I have only one file by specimen, and so my file of files looks like:

# fof.txt
sample1 : sample1.fna ! 1
sample2 : sample2.fna ! 1

This triggers the following error:

Traceback (most recent call last):
  File "kmtricks.py", line 1080, in <module>
    main()
  File "kmtricks.py", line 1072, in main
    pool.exec()
  File "kmtricks.py", line 866, in exec
    self.run_ready()
  File "kmtricks.py", line 929, in run_ready
    cmd.run()
  File "kmtricks.py", line 353, in run
    self.preprocess()
  File "kmtricks.py", line 586, in preprocess
    raise FileExistsError(f'{repart_file} doesn\'t exists.')
FileExistsError: kmdir/storage/partition_storage_gatb/minimRepart.minimRepart doesn't exists.

(I tried with both conda installed kmtricks and compiled from source.)

It works if I trick it into parsing twice the same file:

# fof.txt
sample1 : sample1.fna ; sample1.fna ! 1
sample2 : sample2.fna ; sample2.fna ! 1

The command ran was taken from your benchmarks here:

set -euo pipefail
rm -rf kmdir

kmtricks.py --verbose --debug run \
           --file fof.txt \
           --run-dir kmdir \
           --kmer-size 20 \
           --nb-cores 8 \
           --nb-partitions 1 \
           --count-abundance-min 1 \
           --recurrence-min 1 \
           --mode bf_trp \
           --hasher sabuhash \
           --max-hash 1000000 \
           --split howde \
           --lz4 \
           --max-count 256 \
           --max-memory 8000 \
           --log-files repart,superk,count,merge,split

Thanks for kmtricks anyway, it looks promising!

tlemane commented 3 years ago

Hi,

Thank you for trying kmtricks.

It seems that the minimizer repartition is missing. I can't reproduce this bug using the same command line on small inputs. After a conda installation, are you able to run example1.sh or example2.sh at tests/kmtricks ?

Not related to the bug, few words about parameters: The parameter --mode bf_trp triggers hash counting mode in order to build Bloom filters. If I understood, you rather need a k-mer matrix ? If so, I suggest something like this:

kmtricks.py run \
           --file fof.txt \
           --run-dir kmdir \
           --kmer-size 20 \
           --nb-cores 8 \
           --count-abundance-min 1 \
           --recurrence-min 1 \      
           --mode ascii \     
           --lz4 \
           --log-files repart,superk,count,merge,split
sam217pa commented 3 years ago

Thanks, that was quick 👍

Thank you for pointing out to your test files, should have done this beforehand ... Actually I managed to get it running. Turns out the culprit was my file names; I replaced them with "sample1.fna" for clarity above but they actually contain - characters (05-SRNP-56838: 05-SRNP-56838.fna).

Changing - to _ fixed it.

My guess is that the second group in the regex: https://github.com/tlemane/kmtricks/blob/021bf9eb3270d100c504a53d818bd607d0750e1b/kmtricks.py#L772 could include \-?

I'll let you know how my kmtricks venture goes ;)

EDIT: changing the regex does fixes the problem.

tlemane commented 3 years ago

Thanks for the fix, your pr is now merged. It will be included in the next release. Feel free to reopen an issue if you encounter any problems. Feedback is highly appreciated :+1:

* * * * *

_Complete the following:_
- 1) In the kmtricks thread, why does the maintainer propose a command with --mode ascii in place of --mode bf_trp? Answer in one to three sentences.
- 2) Please set down the passage of the kmtricks thread starting with "Traceback (most recent" and going on through "self.run_ready()", word for word.
The listing that comes next isn't needed for anything here.

* * * * *

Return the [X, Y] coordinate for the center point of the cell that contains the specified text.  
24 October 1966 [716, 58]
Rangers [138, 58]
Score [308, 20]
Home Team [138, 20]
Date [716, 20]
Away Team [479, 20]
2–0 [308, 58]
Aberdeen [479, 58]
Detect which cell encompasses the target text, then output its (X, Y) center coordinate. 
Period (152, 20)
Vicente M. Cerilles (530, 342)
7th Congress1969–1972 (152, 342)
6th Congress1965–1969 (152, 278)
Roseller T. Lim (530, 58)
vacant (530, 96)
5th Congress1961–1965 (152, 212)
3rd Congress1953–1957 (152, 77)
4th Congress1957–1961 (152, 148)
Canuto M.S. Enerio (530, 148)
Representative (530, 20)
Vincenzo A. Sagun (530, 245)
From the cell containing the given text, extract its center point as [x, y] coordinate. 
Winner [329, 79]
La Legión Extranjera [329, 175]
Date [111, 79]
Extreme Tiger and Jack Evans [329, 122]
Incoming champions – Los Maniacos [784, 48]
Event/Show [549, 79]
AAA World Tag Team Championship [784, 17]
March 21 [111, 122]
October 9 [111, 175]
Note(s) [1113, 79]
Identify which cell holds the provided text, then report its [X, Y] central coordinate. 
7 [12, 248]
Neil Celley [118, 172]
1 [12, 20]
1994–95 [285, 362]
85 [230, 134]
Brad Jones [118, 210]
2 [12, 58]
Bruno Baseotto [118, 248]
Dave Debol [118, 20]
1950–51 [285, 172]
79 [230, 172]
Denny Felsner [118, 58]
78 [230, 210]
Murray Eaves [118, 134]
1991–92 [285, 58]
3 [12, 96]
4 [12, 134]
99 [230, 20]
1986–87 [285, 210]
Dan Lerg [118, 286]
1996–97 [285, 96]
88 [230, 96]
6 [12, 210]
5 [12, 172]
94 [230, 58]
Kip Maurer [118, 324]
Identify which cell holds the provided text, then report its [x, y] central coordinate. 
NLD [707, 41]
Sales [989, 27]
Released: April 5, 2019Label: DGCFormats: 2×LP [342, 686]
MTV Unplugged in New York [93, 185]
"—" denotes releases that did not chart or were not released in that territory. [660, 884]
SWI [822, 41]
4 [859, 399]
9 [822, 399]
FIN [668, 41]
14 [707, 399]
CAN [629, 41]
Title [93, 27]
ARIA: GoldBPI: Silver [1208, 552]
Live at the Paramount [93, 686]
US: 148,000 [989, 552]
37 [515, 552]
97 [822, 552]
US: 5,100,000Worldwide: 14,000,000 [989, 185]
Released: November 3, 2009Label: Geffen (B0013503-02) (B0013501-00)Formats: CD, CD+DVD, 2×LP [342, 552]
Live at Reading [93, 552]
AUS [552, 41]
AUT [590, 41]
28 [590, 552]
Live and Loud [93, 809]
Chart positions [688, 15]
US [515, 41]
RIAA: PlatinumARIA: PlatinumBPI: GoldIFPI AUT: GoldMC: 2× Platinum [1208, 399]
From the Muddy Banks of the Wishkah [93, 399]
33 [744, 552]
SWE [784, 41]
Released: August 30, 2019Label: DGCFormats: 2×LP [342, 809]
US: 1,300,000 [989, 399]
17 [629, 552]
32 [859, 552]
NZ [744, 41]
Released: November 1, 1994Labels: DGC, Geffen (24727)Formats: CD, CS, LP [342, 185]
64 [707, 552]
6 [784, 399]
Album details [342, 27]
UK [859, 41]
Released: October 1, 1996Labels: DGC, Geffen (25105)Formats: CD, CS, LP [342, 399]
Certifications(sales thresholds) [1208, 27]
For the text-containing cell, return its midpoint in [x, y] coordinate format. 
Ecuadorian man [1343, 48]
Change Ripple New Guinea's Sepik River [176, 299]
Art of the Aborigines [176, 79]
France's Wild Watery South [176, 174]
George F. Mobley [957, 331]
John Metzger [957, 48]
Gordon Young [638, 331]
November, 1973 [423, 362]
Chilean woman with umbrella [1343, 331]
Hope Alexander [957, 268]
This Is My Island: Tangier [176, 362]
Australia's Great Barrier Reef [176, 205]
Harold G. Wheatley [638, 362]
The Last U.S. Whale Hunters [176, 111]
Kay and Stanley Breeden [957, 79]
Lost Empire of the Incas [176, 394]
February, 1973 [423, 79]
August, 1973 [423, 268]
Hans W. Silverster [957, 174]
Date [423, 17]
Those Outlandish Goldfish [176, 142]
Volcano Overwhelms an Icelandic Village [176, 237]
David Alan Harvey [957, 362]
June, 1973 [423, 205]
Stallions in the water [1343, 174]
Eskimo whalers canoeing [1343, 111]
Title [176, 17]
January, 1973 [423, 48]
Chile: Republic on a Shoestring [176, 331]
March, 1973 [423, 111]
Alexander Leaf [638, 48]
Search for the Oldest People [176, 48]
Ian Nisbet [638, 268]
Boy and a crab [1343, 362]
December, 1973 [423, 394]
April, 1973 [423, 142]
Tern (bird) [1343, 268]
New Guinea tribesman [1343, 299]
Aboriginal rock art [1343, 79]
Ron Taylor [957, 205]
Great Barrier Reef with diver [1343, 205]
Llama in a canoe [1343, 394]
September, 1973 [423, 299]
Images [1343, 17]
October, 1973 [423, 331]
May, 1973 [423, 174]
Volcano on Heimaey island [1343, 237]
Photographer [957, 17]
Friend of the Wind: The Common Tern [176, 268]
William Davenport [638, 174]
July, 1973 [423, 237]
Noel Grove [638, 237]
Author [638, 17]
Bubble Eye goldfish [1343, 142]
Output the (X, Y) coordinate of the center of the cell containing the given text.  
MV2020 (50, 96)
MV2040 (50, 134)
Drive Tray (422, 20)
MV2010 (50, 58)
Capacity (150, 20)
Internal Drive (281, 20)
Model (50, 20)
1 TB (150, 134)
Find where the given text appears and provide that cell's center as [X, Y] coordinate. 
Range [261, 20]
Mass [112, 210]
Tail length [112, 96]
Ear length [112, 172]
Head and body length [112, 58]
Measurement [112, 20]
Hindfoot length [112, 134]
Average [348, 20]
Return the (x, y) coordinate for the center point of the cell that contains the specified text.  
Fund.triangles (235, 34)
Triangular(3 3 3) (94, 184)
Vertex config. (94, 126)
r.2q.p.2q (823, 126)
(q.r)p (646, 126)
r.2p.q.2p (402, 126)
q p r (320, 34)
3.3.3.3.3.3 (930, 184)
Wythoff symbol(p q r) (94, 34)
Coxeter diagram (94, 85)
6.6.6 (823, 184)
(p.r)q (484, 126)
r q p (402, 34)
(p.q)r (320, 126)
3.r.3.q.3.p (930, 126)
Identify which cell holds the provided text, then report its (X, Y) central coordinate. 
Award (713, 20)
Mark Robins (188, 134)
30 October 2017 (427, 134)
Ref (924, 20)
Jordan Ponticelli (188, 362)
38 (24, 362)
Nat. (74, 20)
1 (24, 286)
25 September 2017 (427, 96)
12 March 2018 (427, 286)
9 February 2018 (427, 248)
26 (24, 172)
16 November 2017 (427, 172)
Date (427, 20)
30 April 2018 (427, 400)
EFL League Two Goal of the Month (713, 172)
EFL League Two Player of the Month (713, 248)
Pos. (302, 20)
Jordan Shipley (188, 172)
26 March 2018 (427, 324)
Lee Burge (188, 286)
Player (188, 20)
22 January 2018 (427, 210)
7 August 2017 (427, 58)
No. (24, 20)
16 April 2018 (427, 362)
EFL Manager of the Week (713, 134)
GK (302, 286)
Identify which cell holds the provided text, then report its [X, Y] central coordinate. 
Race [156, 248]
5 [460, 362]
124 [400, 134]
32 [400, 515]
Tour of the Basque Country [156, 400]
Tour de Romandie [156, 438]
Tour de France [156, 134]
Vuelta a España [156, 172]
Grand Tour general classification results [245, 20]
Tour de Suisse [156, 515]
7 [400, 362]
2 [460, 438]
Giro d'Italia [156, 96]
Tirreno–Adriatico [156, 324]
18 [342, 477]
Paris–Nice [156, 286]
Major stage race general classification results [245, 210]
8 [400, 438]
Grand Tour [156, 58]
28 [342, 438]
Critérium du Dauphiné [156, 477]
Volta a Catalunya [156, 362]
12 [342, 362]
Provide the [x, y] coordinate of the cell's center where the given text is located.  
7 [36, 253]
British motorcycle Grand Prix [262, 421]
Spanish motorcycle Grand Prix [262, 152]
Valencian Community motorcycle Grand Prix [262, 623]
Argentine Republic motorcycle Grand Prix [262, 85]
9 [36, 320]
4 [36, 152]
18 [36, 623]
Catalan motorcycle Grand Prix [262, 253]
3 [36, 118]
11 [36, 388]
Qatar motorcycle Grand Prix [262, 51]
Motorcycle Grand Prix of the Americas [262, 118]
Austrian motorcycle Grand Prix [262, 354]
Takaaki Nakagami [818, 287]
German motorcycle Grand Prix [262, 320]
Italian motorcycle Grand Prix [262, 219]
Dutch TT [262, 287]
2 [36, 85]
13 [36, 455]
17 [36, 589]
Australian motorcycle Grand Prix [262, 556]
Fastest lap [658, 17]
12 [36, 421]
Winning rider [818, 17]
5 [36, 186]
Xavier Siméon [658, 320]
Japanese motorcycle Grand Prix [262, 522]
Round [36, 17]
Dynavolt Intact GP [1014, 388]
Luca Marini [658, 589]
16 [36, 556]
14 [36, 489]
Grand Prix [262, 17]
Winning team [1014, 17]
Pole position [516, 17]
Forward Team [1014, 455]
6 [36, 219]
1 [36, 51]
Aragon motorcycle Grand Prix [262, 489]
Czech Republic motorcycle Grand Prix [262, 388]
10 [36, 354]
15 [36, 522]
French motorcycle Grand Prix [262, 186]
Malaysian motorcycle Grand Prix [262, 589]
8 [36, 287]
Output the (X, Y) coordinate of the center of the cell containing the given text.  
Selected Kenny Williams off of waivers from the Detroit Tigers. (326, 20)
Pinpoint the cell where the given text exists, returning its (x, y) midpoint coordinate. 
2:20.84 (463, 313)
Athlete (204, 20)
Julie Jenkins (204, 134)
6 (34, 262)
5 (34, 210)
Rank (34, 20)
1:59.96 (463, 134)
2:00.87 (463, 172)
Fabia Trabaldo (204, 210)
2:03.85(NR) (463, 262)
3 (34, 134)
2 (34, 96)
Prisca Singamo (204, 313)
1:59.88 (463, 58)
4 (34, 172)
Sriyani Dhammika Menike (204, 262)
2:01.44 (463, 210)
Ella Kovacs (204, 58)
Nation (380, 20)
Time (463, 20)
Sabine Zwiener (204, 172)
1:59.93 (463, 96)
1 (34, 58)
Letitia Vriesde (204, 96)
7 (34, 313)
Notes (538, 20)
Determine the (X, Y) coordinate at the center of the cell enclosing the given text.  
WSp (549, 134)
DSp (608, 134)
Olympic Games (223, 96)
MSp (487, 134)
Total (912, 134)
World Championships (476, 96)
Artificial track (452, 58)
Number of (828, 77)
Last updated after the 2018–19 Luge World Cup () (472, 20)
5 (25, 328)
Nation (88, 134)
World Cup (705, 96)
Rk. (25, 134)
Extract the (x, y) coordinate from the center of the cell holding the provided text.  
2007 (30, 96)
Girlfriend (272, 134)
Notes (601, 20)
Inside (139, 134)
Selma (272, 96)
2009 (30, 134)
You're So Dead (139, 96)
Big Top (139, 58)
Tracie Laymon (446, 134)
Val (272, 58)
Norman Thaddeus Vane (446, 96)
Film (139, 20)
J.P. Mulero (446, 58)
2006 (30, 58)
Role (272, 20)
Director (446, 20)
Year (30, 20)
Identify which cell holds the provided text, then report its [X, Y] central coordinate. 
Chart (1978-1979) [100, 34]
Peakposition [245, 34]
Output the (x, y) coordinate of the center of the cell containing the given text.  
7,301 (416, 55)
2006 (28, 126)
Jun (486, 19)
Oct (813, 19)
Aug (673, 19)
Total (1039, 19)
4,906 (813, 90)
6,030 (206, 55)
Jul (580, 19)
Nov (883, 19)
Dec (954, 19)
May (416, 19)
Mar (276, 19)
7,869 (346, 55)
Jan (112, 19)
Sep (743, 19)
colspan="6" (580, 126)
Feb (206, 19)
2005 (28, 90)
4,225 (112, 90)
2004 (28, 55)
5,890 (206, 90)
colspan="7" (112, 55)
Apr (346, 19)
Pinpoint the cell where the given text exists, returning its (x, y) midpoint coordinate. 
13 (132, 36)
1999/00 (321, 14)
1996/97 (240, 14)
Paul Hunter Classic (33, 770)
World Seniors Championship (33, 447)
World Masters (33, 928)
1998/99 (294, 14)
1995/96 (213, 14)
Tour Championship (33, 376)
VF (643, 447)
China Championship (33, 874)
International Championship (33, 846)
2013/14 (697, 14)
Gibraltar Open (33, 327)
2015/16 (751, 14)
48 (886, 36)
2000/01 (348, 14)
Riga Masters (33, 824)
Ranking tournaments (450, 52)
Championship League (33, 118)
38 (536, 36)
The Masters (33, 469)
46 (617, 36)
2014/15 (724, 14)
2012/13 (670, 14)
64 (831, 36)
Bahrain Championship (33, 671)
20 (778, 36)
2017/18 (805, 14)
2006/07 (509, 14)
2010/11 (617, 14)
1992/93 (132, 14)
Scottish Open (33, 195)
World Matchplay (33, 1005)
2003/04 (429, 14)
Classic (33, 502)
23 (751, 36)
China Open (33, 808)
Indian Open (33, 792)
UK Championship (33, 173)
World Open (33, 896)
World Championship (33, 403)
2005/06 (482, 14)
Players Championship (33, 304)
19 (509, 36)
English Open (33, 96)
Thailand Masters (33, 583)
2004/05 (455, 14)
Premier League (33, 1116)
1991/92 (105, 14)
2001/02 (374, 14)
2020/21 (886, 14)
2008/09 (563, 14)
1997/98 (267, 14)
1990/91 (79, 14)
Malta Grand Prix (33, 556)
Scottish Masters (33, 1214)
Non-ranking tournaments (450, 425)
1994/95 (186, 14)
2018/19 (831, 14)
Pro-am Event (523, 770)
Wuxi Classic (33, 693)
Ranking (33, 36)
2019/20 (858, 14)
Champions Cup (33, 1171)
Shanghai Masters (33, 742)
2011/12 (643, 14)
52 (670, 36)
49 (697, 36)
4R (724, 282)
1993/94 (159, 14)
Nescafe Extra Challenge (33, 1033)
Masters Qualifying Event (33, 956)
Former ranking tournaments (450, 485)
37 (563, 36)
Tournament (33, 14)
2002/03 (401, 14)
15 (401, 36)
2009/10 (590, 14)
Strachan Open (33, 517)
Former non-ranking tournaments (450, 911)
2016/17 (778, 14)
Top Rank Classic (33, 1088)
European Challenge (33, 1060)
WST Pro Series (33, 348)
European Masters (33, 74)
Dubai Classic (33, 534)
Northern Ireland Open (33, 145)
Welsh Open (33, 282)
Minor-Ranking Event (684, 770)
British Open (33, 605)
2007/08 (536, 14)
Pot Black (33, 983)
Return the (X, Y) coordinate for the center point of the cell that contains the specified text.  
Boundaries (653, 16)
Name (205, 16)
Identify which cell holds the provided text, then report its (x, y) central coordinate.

* * * * *

_Responses by task:_
- 1) The --mode bf_trp parameter triggers hash counting mode to build Bloom filters. The maintainer understood that the user instead needed a k-mer matrix, so he suggested a command using --mode ascii.

- 2)
Traceback (most recent call last):
  File "kmtricks.py", line 1080, in <module>
    main()
  File "kmtricks.py", line 1072, in main
    pool.exec()
  File "kmtricks.py", line 866, in exec
    self.run_ready()